Your instructions: Print all of the data below word for word, keeping every line in its original order.

Source records:
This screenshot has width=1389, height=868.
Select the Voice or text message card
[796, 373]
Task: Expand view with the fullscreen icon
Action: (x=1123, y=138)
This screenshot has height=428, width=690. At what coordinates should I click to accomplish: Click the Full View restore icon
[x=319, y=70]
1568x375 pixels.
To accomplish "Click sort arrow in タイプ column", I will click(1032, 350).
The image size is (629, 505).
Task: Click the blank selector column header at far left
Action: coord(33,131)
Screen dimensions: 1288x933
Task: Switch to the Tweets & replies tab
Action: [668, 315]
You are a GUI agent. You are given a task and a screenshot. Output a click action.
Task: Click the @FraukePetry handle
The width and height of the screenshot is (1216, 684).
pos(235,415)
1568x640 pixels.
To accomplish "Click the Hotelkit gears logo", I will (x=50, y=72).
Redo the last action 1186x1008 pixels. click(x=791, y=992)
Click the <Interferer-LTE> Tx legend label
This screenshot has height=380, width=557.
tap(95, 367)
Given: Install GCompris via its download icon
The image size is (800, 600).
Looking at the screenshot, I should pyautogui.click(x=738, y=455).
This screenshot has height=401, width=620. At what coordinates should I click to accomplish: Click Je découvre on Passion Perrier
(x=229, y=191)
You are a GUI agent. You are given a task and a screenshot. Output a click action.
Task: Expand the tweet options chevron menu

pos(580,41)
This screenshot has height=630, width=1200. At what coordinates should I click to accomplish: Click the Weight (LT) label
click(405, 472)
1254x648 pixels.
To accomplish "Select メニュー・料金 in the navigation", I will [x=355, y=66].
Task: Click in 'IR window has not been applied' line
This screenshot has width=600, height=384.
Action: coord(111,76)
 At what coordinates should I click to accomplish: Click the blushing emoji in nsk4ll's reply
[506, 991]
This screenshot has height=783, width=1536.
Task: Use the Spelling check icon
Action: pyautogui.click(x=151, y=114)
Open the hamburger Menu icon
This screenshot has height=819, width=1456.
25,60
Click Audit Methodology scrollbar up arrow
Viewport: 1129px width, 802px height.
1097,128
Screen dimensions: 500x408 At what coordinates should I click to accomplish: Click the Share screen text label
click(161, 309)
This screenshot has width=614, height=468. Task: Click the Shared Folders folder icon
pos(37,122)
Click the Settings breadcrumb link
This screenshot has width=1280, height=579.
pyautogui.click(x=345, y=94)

Exercise result:
This screenshot has width=1389, height=868.
Select the Voice or text message card
[796, 373]
Task: Expand view with the fullscreen icon
Action: (x=1123, y=138)
This screenshot has height=428, width=690. At what coordinates should I click to accomplish: Click the Full View restore icon
[x=319, y=70]
1568x375 pixels.
To accomplish "Click sort arrow in タイプ column", I will click(1032, 350).
The image size is (629, 505).
Task: Click the blank selector column header at far left
Action: coord(33,131)
Screen dimensions: 1288x933
Task: Switch to the Tweets & replies tab
Action: [668, 315]
You are a GUI agent. You are given a task and a screenshot. Output a click action.
Task: Click the @FraukePetry handle
The width and height of the screenshot is (1216, 684).
pos(235,415)
1568x640 pixels.
To accomplish "Click the Hotelkit gears logo", I will (x=50, y=72).
Redo the last action 1186x1008 pixels. click(x=791, y=992)
Click the <Interferer-LTE> Tx legend label
This screenshot has height=380, width=557.
tap(95, 367)
Given: Install GCompris via its download icon
The image size is (800, 600).
Looking at the screenshot, I should pyautogui.click(x=738, y=455).
This screenshot has height=401, width=620. At what coordinates should I click to accomplish: Click Je découvre on Passion Perrier
(x=229, y=191)
You are a GUI agent. You are given a task and a screenshot. Output a click action.
Task: Expand the tweet options chevron menu

pos(580,41)
This screenshot has height=630, width=1200. At what coordinates should I click to accomplish: Click the Weight (LT) label
click(405, 472)
1254x648 pixels.
To accomplish "Select メニュー・料金 in the navigation", I will [x=355, y=66].
Task: Click in 'IR window has not been applied' line
This screenshot has width=600, height=384.
Action: coord(111,76)
 At what coordinates should I click to accomplish: Click the blushing emoji in nsk4ll's reply
[506, 991]
This screenshot has height=783, width=1536.
Task: Use the Spelling check icon
Action: pyautogui.click(x=151, y=114)
Open the hamburger Menu icon
This screenshot has height=819, width=1456.
25,60
Click Audit Methodology scrollbar up arrow
Viewport: 1129px width, 802px height.
1097,128
Screen dimensions: 500x408 At what coordinates should I click to accomplish: Click the Share screen text label
click(161, 309)
This screenshot has width=614, height=468. Task: Click the Shared Folders folder icon
pos(37,122)
Click the Settings breadcrumb link
This screenshot has width=1280, height=579.
pyautogui.click(x=345, y=94)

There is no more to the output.